Zukunftsforum Familie (ZFF): „Es geht stärker!“
Christiane Reckmann, Vorsitzende des ZFF, kommentiert das Gesetzesvorhaben so: „Das Starke-Familien-Gesetz ist ein wichtiger Schritt zum Abbau von Kinderarmut. Wir begrüßen, dass weitere Verbesserungen, die auch das ZFF gefordert hat, im parlamentarischen Verfahren vereinbart wurden. Hierzu zählt unter anderen die ersatzlose Streichung der vorgesehenen Grenze von 100 Euro bei der Berücksichtigung von Kindeseinkommen beim Kinderzuschlag. Damit werden Alleinerziehende die Leistung zukünftig in größerem Umfang in Anspruch nehmen können. Ebenfalls wird der Betrag für die Teilnahme am sozialen und kulturellen Leben (Sportverein, Musikschule) von 10 Euro auf 15 Euro erhöht, und weitere Aufwendungen wie etwa Fußballschuhe können leichter beantragt werden. Das ZFF fordert mehr Mut für nachhaltigere Reformen. Der Kinderzuschlag ist und bleibt eine komplizierte Leistung. Zu den Reformen beim Bildungs- und Teilhabepaket bleibt festzuhalten, dass dort, wo die infrastrukturellen Voraussetzungen nicht gegeben sind, die Leistungen auch nicht abgerufen werden können.

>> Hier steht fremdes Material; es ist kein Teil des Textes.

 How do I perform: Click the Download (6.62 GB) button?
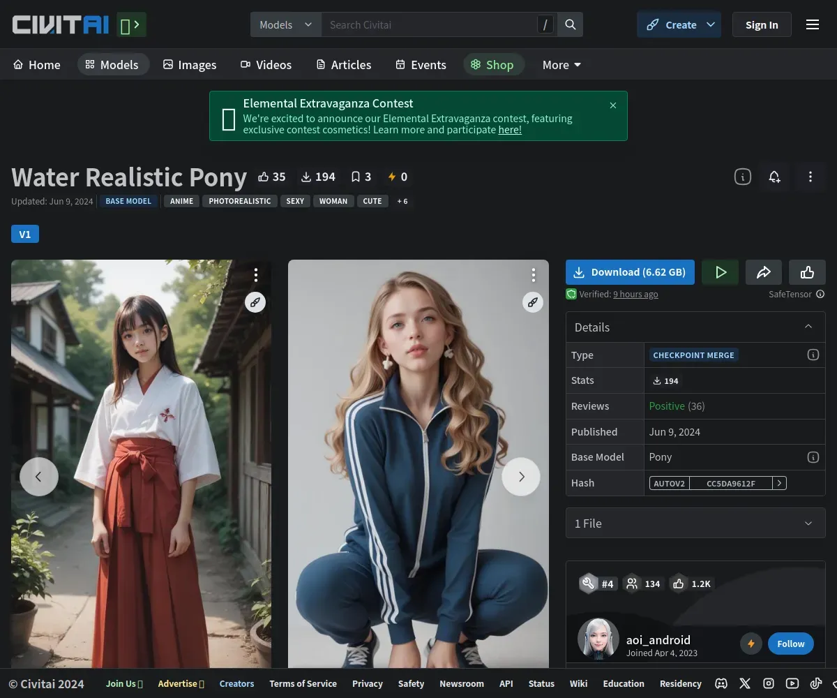630,272
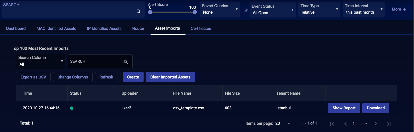Click the edit saved queries pencil icon
This screenshot has height=132, width=414.
246,10
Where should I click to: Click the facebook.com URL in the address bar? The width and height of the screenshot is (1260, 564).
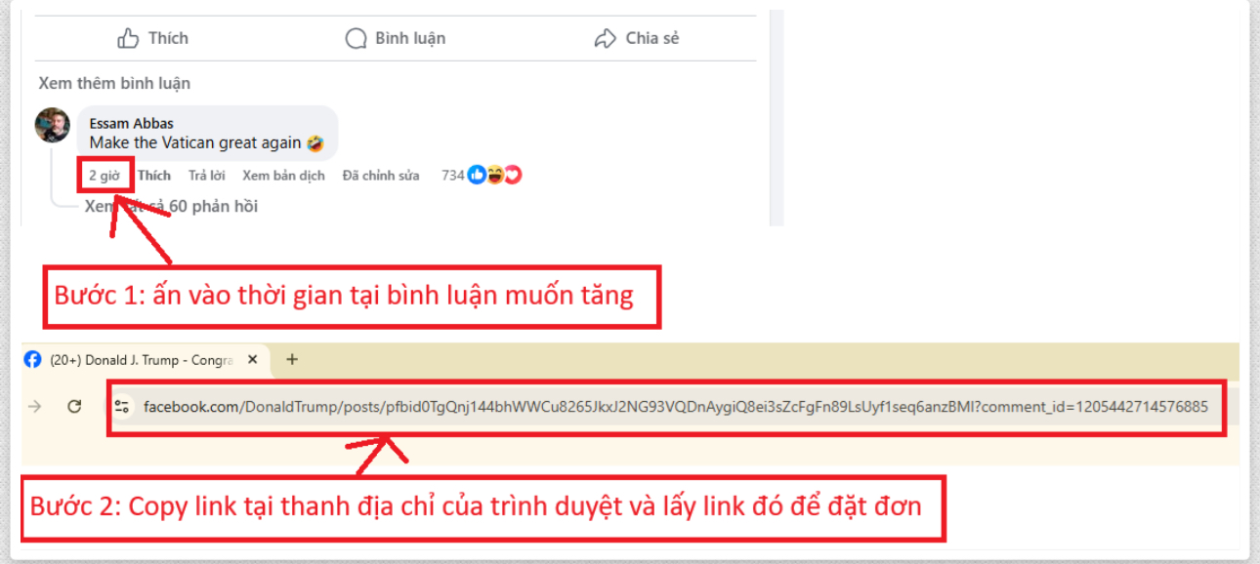676,407
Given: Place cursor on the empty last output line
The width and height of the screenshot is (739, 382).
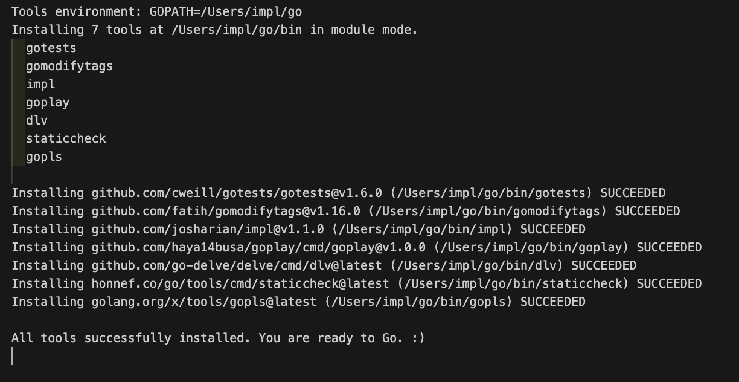Looking at the screenshot, I should [x=13, y=356].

Um bürokratische Hürden nachhaltig zu beseitigen und alle anspruchsberechtigten Familien zu erreichen, könnte in einem weiteren Schritt die automatische Auszahlung des Kinderzuschlags gemeinsam mit dem Kindergeld in voller Höhe des sächlichen Existenzminimums angegangen werden.“
Caritas: Einbindung von Wohnleistungen
„Das vom Bundeskabinett beschlossene ‚Starke-Familien-Gesetz‘ beinhaltet wichtige Maßnahmen zur Bekämpfung der Armut von Kindern und ihren Eltern. Die Neugestaltung des Kinderzuschlags ist eine echte Verbesserung“, betont Caritas-Präsident Peter Neher. Problematisch sei allerdings, dass die im Gesetzentwurf vorgesehenen neuen Freibetrags- und Anrechnungsregelungen weiter intransparent und für die Leistungsempfänger*innen kaum nachvollziehbar seien, eine Kritik, die der Deutsche Caritasverband bereits an den bestehenden Regelungen geübt hat. „Gesetze, die soziale Gerechtigkeit schaffen sollen, von den Begünstigten aber nicht nachvollzogen werden können, verfehlen ihr sozialpolitisches Ziel“, so Neher. Er würdigt die im Gesetz vorgesehenen Leistungsverbesserungen bei den Bildungs- und Teilhabeleistungen. Der Gesetzentwurf greife allerdings insgesamt zu kurz. „Um Armut von Kindern und Familien umfassend und nachhaltig zu bekämpfen brauchen wir ein Konzept, in welchem die verschiedenen bestehenden Transferleistungen für Kinder und Familien einbezogen werden. Insbesondere müssen die Wohnkosten berücksichtigt werden, die gerade für Familien mit niedrigem und mittlerem Einkommen in Ballungszentren ein großes Problem darstellen“, fordert Neher. Eine wirklich „Starke-Familien-Politik“ brauche daher eine dynamische Einbindung von Wohngeldleistungen.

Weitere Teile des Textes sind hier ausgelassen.